Не Дуггур ли
Духовной похотью томим,
Червём клубящимся терзаем,
Брёл по урочищам нагим
Я в поисках за нижним краем.
Никто не знал, что груз греха
Нести привык я, успокоясь;
Что смертной тишиной тиха
Полураздавленная совесть.
Я брёл сквозь низость и позор,
Не слыша мук ничьих, ни стонов,
И различал мой тусклый взор
Лишь тусклые глаза притонов.
Дар человека — звуки слов —
Утратив ради страстной дрожи,
Из-под ворот, из-за углов
Клубились, ухмыляясь, рожи.
Они вползали в окна, в дверь,
И каждый извивался прядью,
И каждый полз, нагой как зверь,
Навстречу братскому исчадью.
И жажда тошная росла:
Вот так же биться в струях пыли,
Забыть, что были два крыла,
Как эти скопища забыли.
Нет, глубже! ниже!
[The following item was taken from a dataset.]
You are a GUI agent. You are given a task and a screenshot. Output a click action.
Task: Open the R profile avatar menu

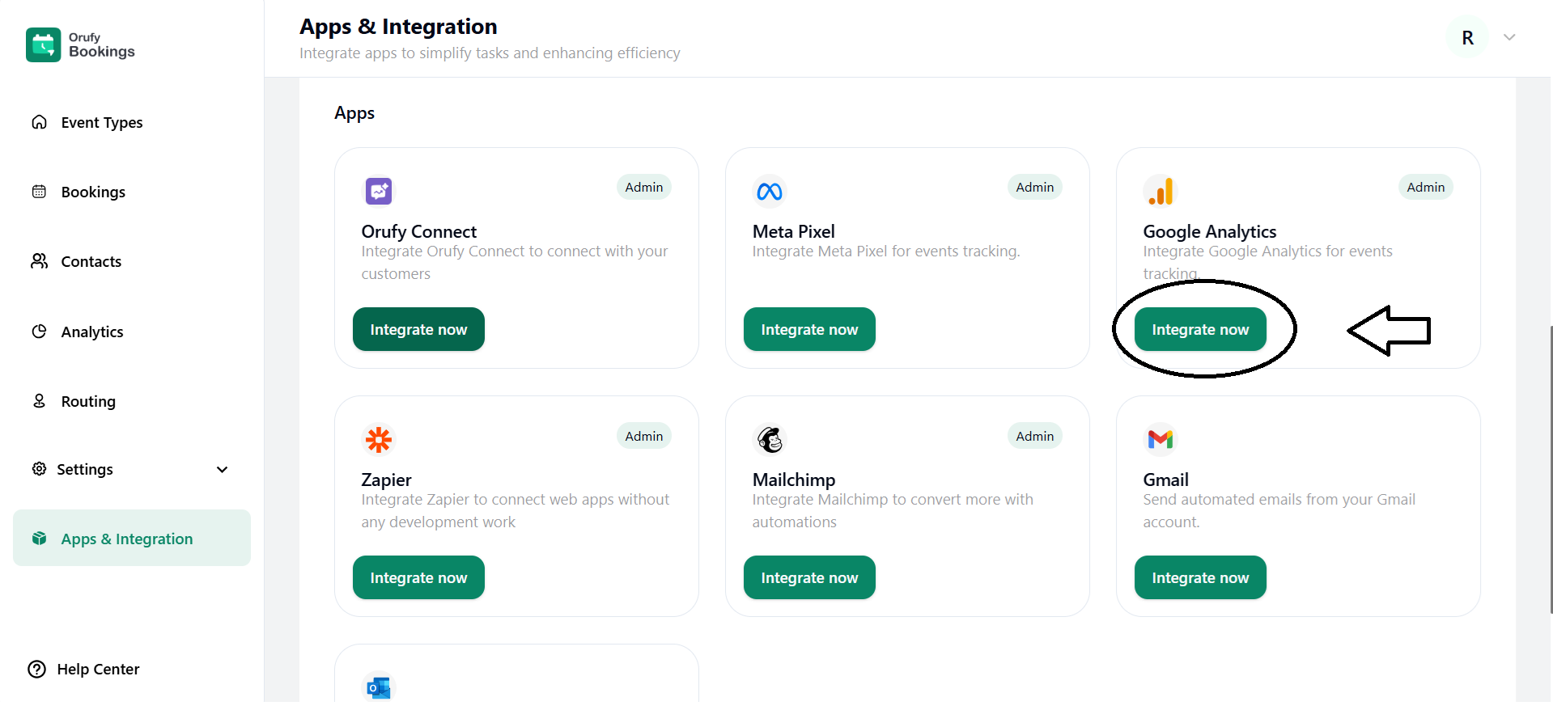click(1467, 37)
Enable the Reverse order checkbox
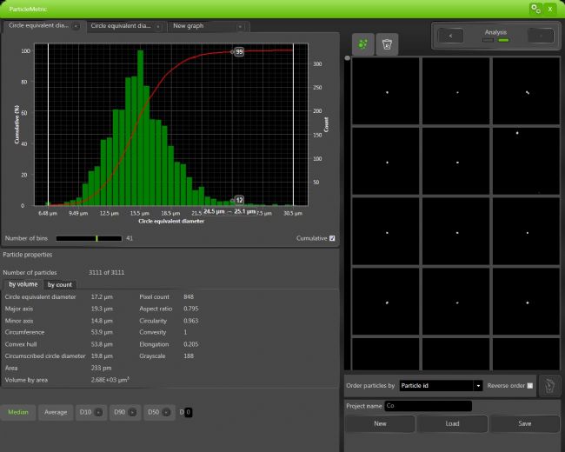This screenshot has height=452, width=565. pyautogui.click(x=530, y=385)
В тот испод,
Куда не смеют даже клочья,
Где гаснет время, гаснет счет,
Где никакого средоточья.
Не помним ни страстей, ни горя
Не помним ни страстей, ни горя, ни обид мы,
Воздушный светлый вал принять в лицо спеша,
Когда от образов, одетых в звук и ритмы,
Как странник в ураган, замедлит путь душа.
Глаза ослеплены. Кипенье, колыханье
Всё ширится, растёт — лица не отвернуть —
И чьё-то чуждое, огромное дыханье
Внедряется и рвёт, как ветром встречным, грудь.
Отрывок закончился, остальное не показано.